[Items for locating described targets]

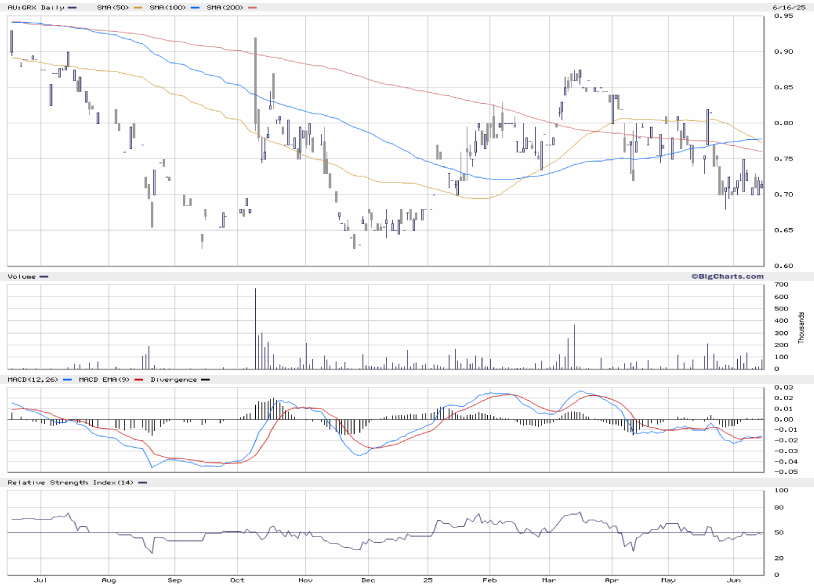Screen dimensions: 814x586
Task: Click the vertical Thousands axis label
Action: click(x=802, y=327)
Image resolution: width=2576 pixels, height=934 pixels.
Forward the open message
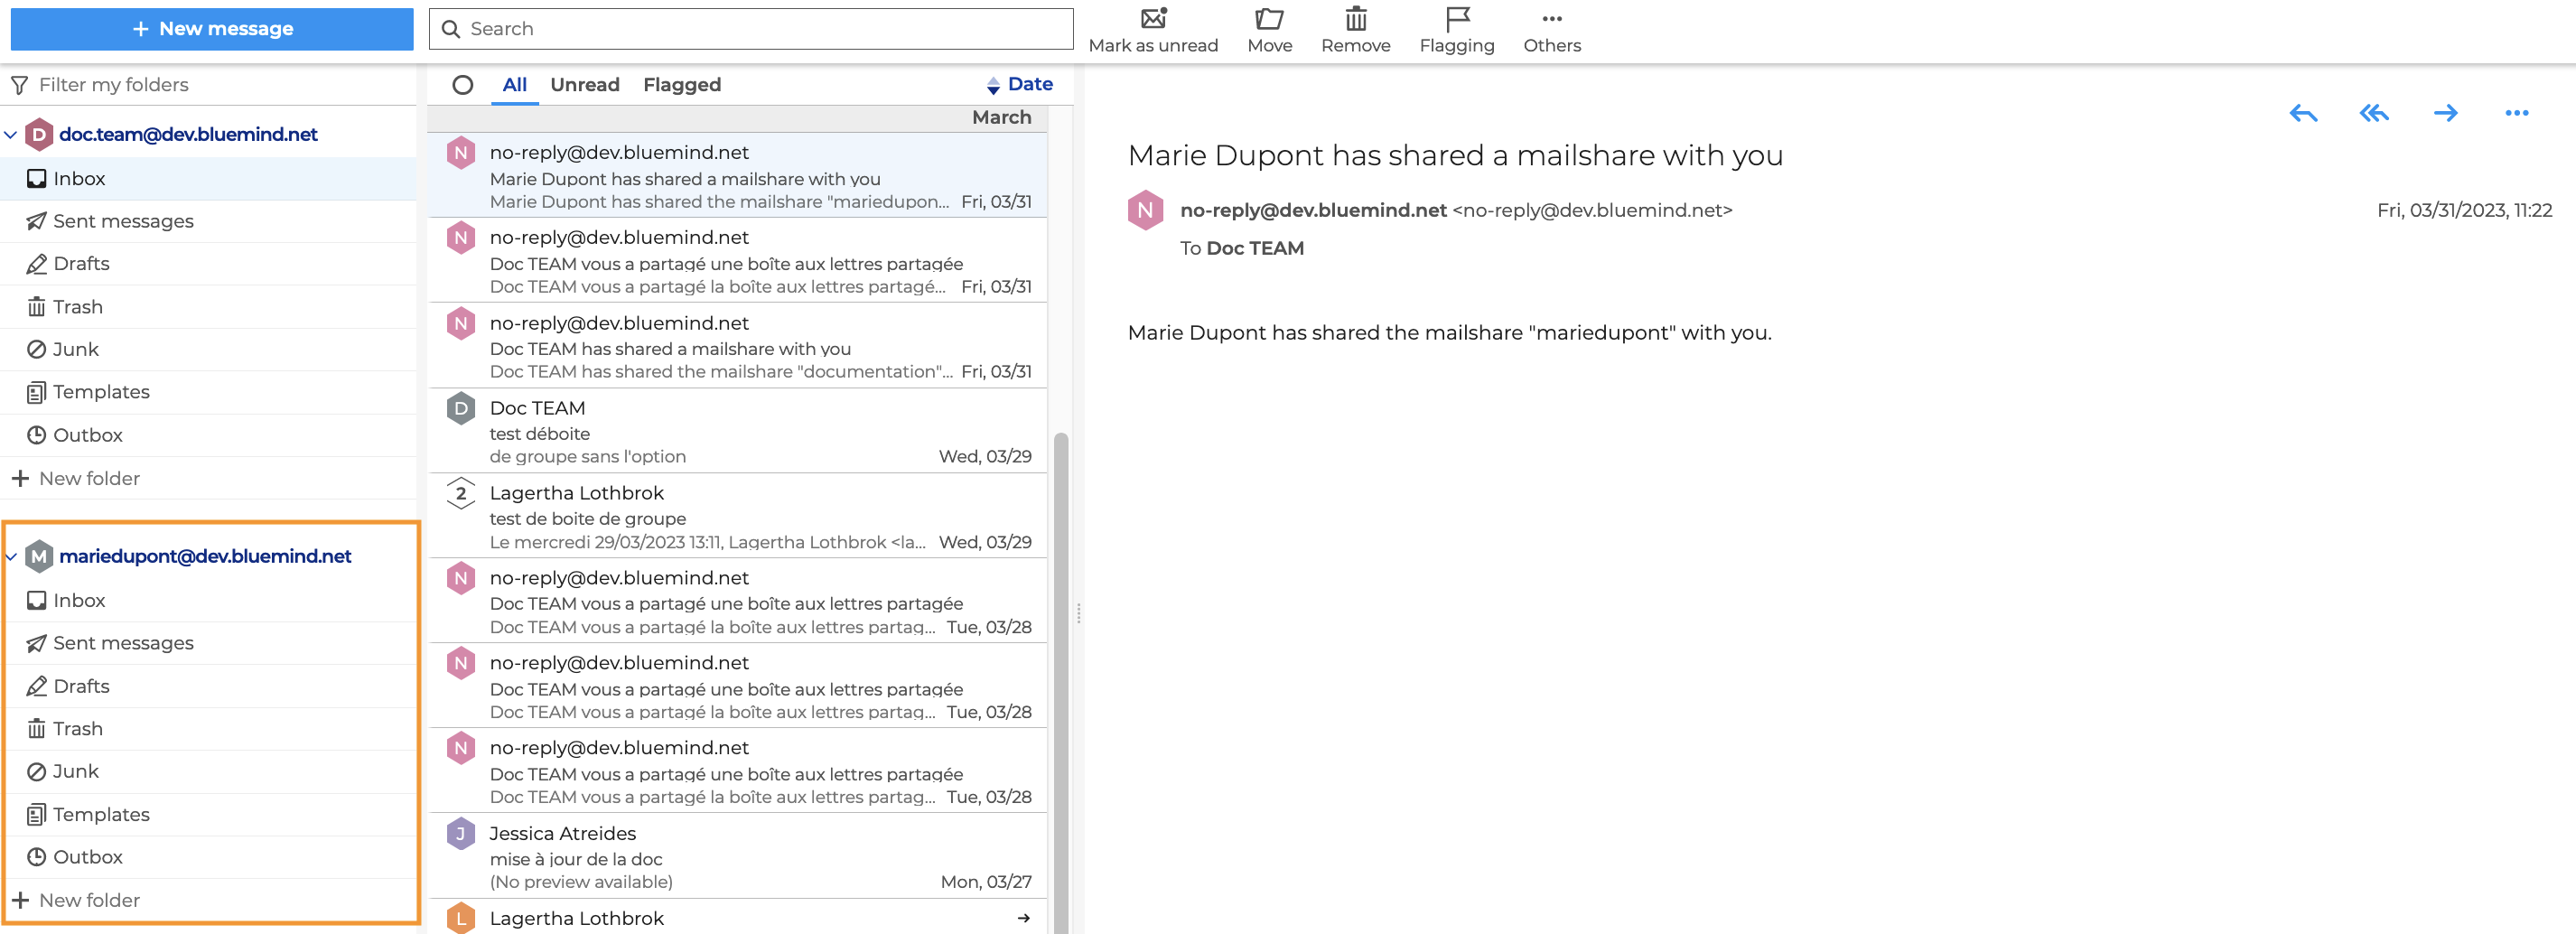(2445, 114)
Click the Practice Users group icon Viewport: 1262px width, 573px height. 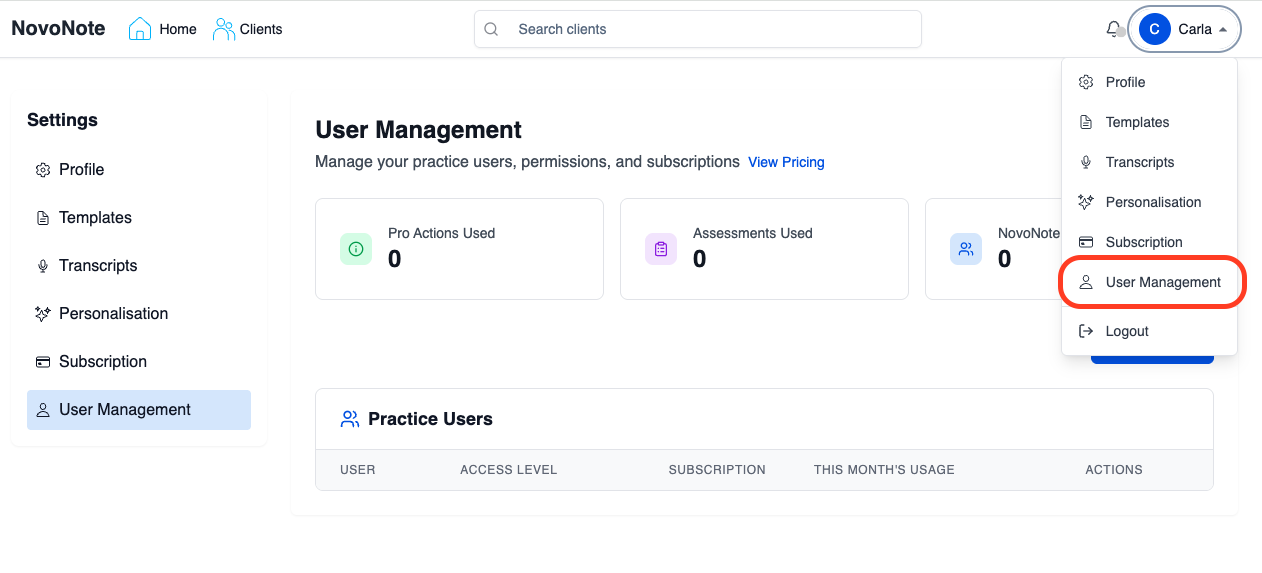click(x=350, y=419)
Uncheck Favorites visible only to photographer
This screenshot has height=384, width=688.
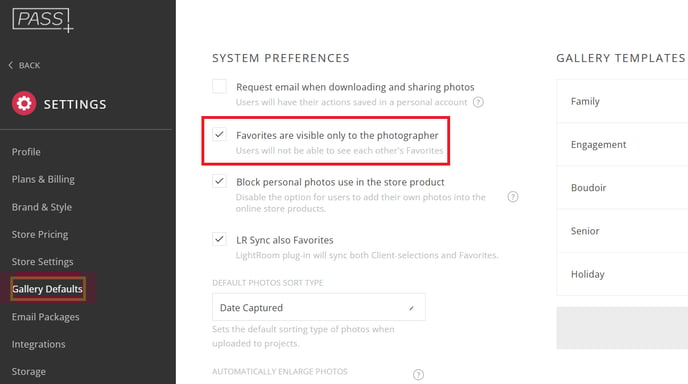click(x=219, y=134)
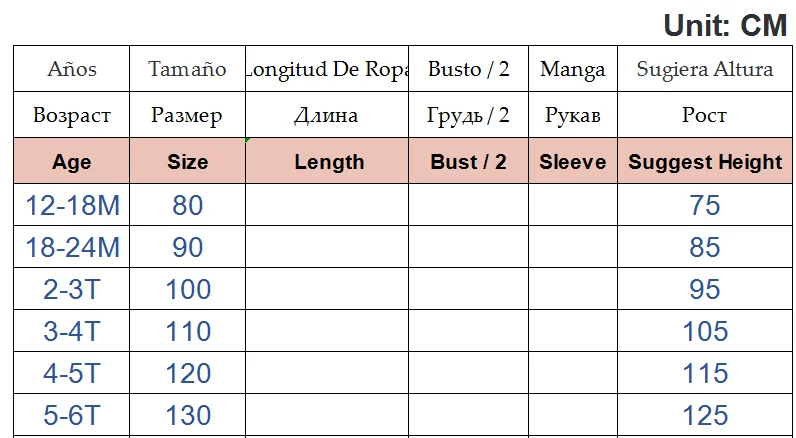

• PROBLEM DETAILS
Update the items from the line with "Uncheck Favorites visible" up to and including the last line of the items, replacing "photographer" with "client" and leaving everything else unchanged. Omit the pictures from the answer.

• TASK ANSWER
Uncheck Favorites visible only to client
This screenshot has height=384, width=688.
click(x=219, y=134)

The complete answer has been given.